Exercise requirements
A: Decide whether each statement agrees with the passage below on AI skin diagnosis. Answer yes or no for each, and quote the words of the passage that settle it. (i) The joint research partner is the University of Tsukuba. (ii) Digital imaging is not yet used as a diagnostic tool in medicine. (iii) The system could work with pictures taken on smartphones.
B: In two sentences, summarize the passage below on AI skin diagnosis.

Excerpt
++++

Kyocera announced that its subsidiary, Kyocera Communication Systems (KCCS) has started joint research with the University of Tsukuba to develop an artificial intelligence (AI) system capable of detecting melanoma and other skin diseases by analyzing digital images of a patient’s skin.
In Japan, the number of skin cancer patients approximately doubled from 1999 through 2014, according to Japan’s Ministry of Health, Labour and Welfare Because skin cancer treatment outcomes are substantially improved by early diagnosis, better diagnostic technologies are in great demand.
Recent developments in AI, image recognition, and IT infrastructure are facilitating great advances in the ability to analyze digital images. In the medical field, where digital imaging is already an essential diagnostic tool, AI-based image recognition offers the potential to diagnose skin diseases from digital images, which KCCS says will offer great advantages over conventional practices, which now often depend on the knowledge and experience of a physician.
In addition to helping dermatology specialists, AI-based image recognition could allow accurate diagnoses in rural and remote areas lacking a local clinician, using pictures from smartphones or digital cameras to greatly improve healthcare outcomes.

++++

Provided data
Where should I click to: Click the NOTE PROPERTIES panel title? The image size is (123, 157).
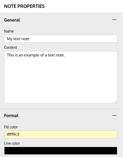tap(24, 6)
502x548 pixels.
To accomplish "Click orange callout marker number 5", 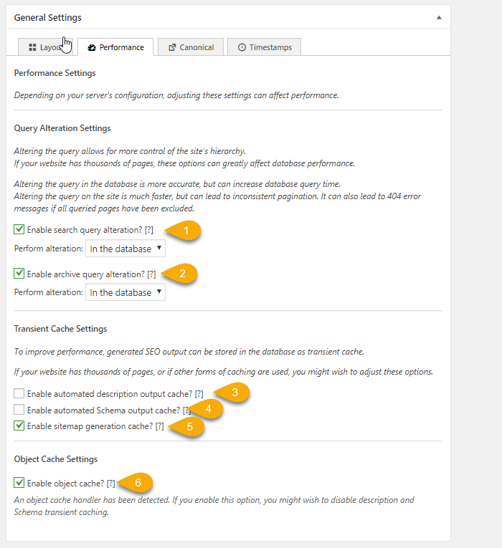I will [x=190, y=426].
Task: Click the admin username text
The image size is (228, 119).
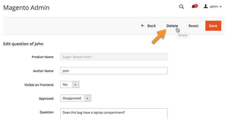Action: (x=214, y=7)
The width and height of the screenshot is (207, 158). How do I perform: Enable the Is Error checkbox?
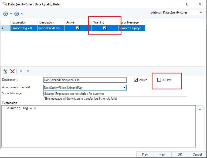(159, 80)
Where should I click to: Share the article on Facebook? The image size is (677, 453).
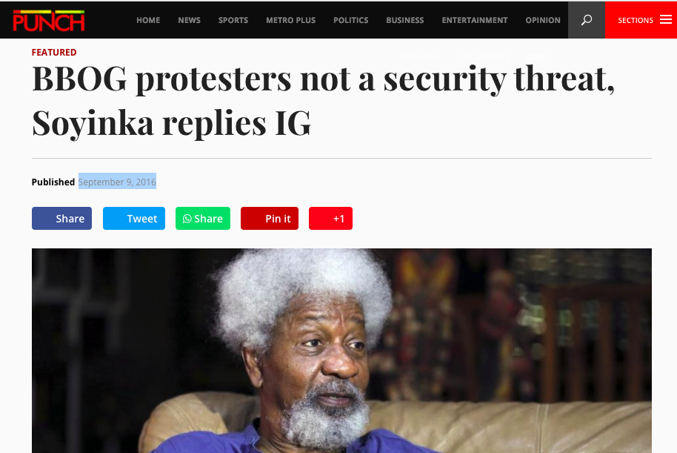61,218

++++

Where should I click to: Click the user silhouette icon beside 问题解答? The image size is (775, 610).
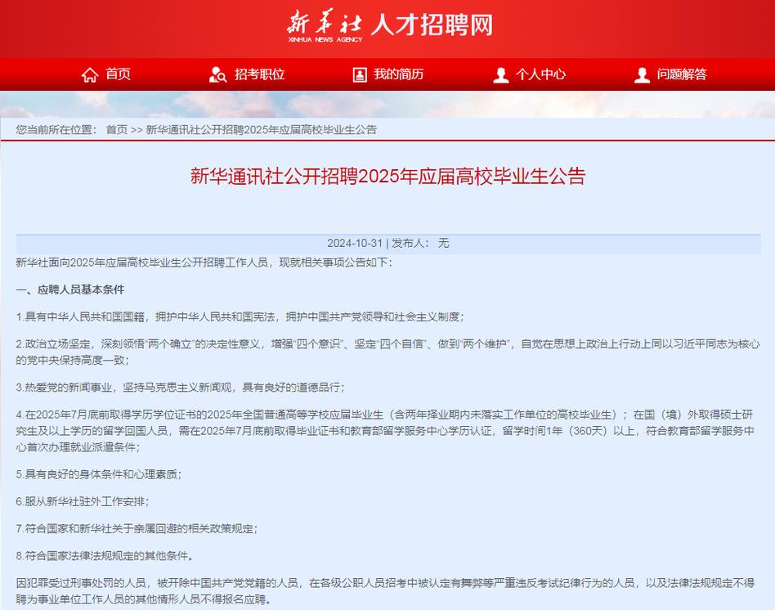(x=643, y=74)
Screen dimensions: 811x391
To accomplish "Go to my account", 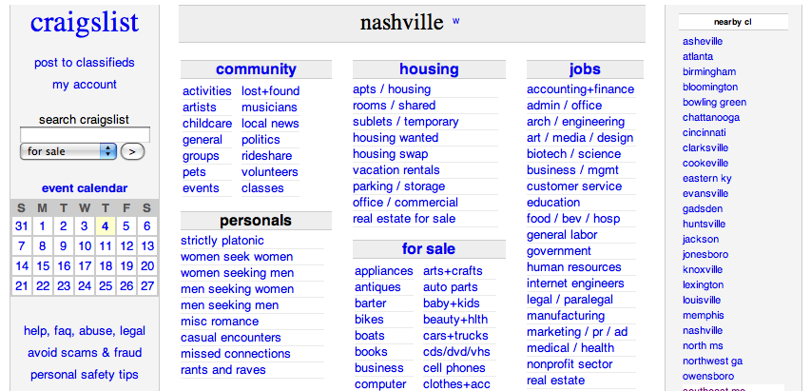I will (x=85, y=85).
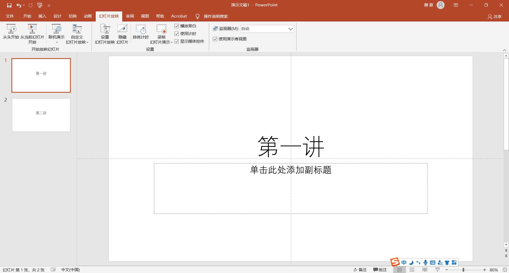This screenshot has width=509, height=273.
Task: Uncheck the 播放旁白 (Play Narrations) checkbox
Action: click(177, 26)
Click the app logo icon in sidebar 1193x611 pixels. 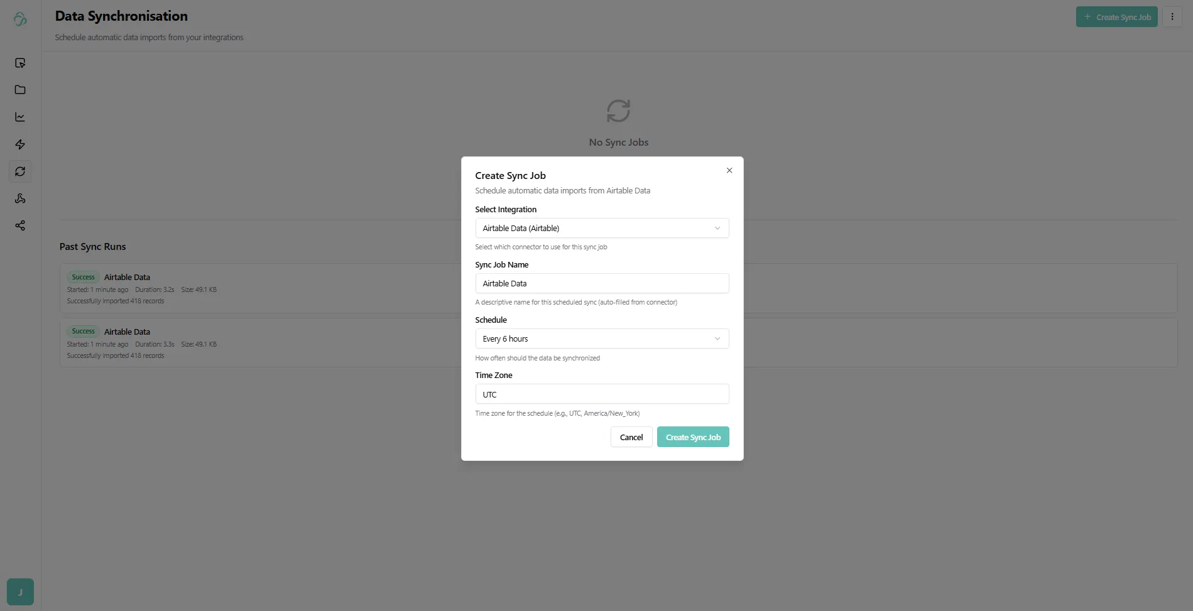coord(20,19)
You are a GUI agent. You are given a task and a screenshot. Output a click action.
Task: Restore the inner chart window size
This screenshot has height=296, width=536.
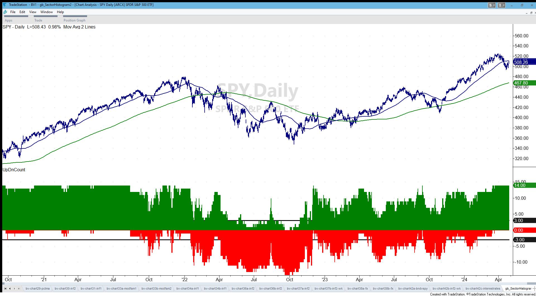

++++

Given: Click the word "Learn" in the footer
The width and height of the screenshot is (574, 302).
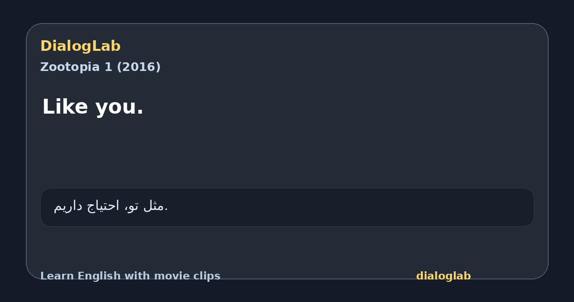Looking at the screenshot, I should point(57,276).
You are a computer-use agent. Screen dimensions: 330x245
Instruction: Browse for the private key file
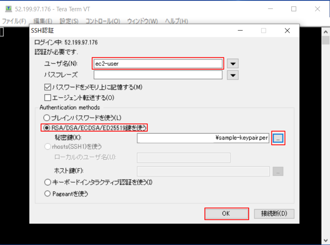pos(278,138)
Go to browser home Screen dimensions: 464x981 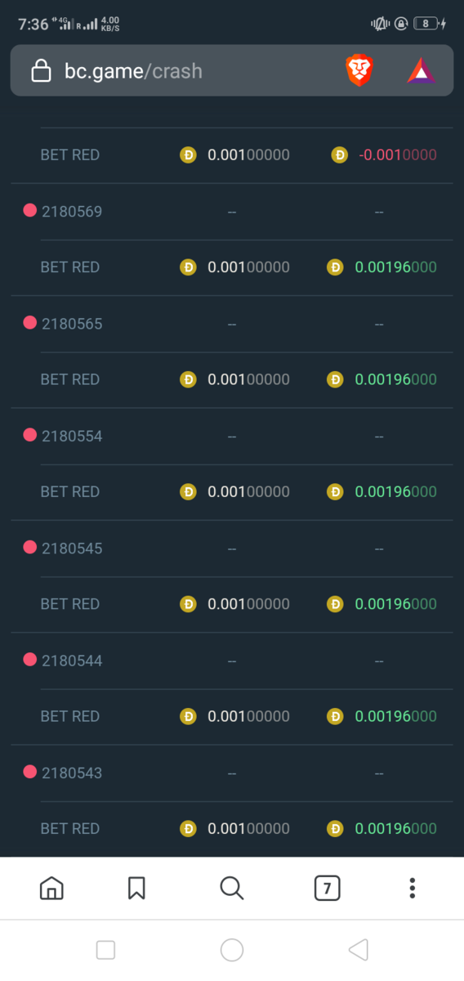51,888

++++

Results for the exercise
A:
(i) Yes: "has started joint research with the University of Tsukuba"
(ii) No: "where digital imaging is already an essential diagnostic tool"
(iii) Yes: "using pictures from smartphones or digital cameras"

B: Kyocera's subsidiary Kyocera Communication Systems has started joint research with the University of Tsukuba on an AI system that would detect melanoma and other skin diseases by analyzing digital images of a patient's skin. This image recognition could help dermatology specialists, and it could also allow accurate diagnoses from smartphone or digital camera pictures in rural and remote areas that lack a local clinician.